Customer Segmentation of Credit Card Default by Self Organizing Map
Vol.08No.03(2018), Article ID:87073,6 pages
10.4236/ajcm.2018.83015
Hui Wu1, Chang-Chun Wang2
1Department of Mathematics, Clark Atlanta University, Atlanta, GA, USA
2International Monetary Fund, Washington DC, USA
Copyright © 2018 by authors and Scientific Research Publishing Inc.
This work is licensed under the Creative Commons Attribution International License (CC BY 4.0).
http://creativecommons.org/licenses/by/4.0/
Received: April 25, 2018; Accepted: August 31, 2018; Published: September 3, 2018
ABSTRACT
In this paper we applied the technique of Self Organizing Map (SOM) to segment individuals based on their credit information. SOM is an unsupervised machine learning method that reduces data complexity and dimensionality while keeping sits original topology, which is superior to other dimension reduction methods especially when features in data have unclear nonlinear relations. Through this method we provide more clear and intuitive segmentation that other traditional methods cannot achieve.
Keywords:
Self Organizing Map, Clustering, Machine Learning, Credit Default
1. Introduction
SOM is an unsupervised machine learning method using artificial neuro network to reduce data complexity and dimensionality. Designed and proposed by [1] , C. von der Marlsburg (1973), developed and refined by [2] , T. Kohnen (Finland, 1982), it is based on the same principle of biological neuro network. Like in human brain, when a nerve cell gets excitement, it will restrain other nerve cells surrounding it. The effect will trigger competition among nerve cells, and in the end, only some winning cells are excited. SOM simulates the above biological procedure and hence has the similar topology reserving properties as of human brain, which makes it superior than other dimension reduction methods especially when features in data have unclear nonlinear relations.
Credit card default prediction is a long-standing problem that many financial institutes and banks are interested in. With the rising capability of acquiring and processing big data, people naturally think whether there are better forecasting models for credit card default prediction for taking advantage of the new available data. Directly using the whole raw data to build model could not only hurt the accuracy but also limit the explanation power of the models. Through customer segmentation, we can separate current data into several clusters, and build models corresponding to each cluster. Due to similar characteristics of data in the same cluster, the accuracy of the built model will be increased. In this paper, we propose SOM to do a customer segmentation of credit card. After segmentation, the data become much clearer for interpreting and forecasting models.
This paper is organized as follows: In the second section, we introduced the SOM algorithm and its background. In the third section, we explain the credit card data. In the fourth section we provide the result and analysis.
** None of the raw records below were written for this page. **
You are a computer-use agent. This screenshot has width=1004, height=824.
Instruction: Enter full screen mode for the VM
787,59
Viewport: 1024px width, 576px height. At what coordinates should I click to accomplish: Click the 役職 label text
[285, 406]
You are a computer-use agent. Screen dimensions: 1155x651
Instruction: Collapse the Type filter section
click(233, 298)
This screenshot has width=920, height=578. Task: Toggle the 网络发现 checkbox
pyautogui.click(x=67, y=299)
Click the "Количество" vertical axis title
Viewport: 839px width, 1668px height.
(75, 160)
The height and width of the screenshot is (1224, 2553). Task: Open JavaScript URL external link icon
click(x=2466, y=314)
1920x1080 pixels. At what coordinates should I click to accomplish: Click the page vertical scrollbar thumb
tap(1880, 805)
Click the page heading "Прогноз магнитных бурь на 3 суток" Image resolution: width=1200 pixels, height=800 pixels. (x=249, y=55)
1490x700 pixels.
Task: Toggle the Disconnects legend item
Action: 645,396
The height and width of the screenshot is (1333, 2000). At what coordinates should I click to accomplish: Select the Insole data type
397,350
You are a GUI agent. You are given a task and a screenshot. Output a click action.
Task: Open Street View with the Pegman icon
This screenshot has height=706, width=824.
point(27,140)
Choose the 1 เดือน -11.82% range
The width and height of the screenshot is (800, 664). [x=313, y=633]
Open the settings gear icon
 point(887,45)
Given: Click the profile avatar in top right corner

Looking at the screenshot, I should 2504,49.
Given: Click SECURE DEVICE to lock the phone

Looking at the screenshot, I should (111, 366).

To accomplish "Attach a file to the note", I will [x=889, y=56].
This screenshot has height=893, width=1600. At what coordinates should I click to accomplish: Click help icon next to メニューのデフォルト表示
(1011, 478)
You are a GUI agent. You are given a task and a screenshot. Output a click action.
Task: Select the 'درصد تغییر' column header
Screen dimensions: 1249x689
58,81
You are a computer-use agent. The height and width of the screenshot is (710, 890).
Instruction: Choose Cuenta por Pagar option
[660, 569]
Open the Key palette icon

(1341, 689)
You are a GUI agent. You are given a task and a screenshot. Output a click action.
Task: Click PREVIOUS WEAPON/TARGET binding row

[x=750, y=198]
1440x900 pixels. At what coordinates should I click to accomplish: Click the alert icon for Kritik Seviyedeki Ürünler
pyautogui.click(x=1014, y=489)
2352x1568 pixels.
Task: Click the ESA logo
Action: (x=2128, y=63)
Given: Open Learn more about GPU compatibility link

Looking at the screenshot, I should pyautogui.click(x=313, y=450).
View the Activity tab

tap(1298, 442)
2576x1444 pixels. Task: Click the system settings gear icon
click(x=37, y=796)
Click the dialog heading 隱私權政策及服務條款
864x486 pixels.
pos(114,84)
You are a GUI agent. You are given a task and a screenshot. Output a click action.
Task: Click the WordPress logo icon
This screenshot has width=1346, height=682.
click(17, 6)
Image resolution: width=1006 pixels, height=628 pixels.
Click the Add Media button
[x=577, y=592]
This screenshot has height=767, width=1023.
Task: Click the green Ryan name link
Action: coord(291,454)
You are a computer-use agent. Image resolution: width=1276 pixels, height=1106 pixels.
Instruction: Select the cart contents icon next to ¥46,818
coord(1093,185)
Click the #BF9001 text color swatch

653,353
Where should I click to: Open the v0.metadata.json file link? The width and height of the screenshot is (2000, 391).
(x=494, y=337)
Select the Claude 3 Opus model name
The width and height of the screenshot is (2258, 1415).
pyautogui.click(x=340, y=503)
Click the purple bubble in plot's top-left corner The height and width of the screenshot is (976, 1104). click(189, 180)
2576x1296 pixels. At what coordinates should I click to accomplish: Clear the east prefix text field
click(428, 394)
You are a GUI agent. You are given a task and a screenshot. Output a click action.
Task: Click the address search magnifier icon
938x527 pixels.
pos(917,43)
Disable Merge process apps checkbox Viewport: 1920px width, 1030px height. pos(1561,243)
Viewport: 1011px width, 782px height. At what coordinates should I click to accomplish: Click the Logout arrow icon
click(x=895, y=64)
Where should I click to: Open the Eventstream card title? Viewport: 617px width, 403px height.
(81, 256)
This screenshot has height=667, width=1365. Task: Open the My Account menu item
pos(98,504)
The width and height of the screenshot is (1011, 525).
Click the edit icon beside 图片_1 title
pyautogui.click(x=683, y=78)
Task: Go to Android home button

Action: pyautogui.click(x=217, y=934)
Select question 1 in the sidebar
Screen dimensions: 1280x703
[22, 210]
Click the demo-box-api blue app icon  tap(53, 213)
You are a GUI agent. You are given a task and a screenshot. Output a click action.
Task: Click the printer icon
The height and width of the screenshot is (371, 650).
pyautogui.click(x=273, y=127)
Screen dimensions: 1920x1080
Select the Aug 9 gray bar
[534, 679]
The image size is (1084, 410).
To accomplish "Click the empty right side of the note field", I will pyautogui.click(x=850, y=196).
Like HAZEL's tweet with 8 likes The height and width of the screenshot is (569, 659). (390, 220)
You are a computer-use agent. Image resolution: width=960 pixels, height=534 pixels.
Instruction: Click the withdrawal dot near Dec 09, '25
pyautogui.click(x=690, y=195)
Final conclusion is given in the fifth section.
2. Algorithm of Self Organizing Map
In this algorithm, SOM simulates the excitability, coordination and suppression of biological neurons, and by using dynamics of competition for information processing and to guide the learning and work of the network, unlike the multi-layer neural network (MLP) using the network error as a criterion for the algorithm. The basic idea of the composition of competitive neural networks is that the competing layers of the network compete for the input mode to respond to the opportunity, and finally only one neuron becomes the winner of the competition. This winning neuron represents the classification of the input pattern.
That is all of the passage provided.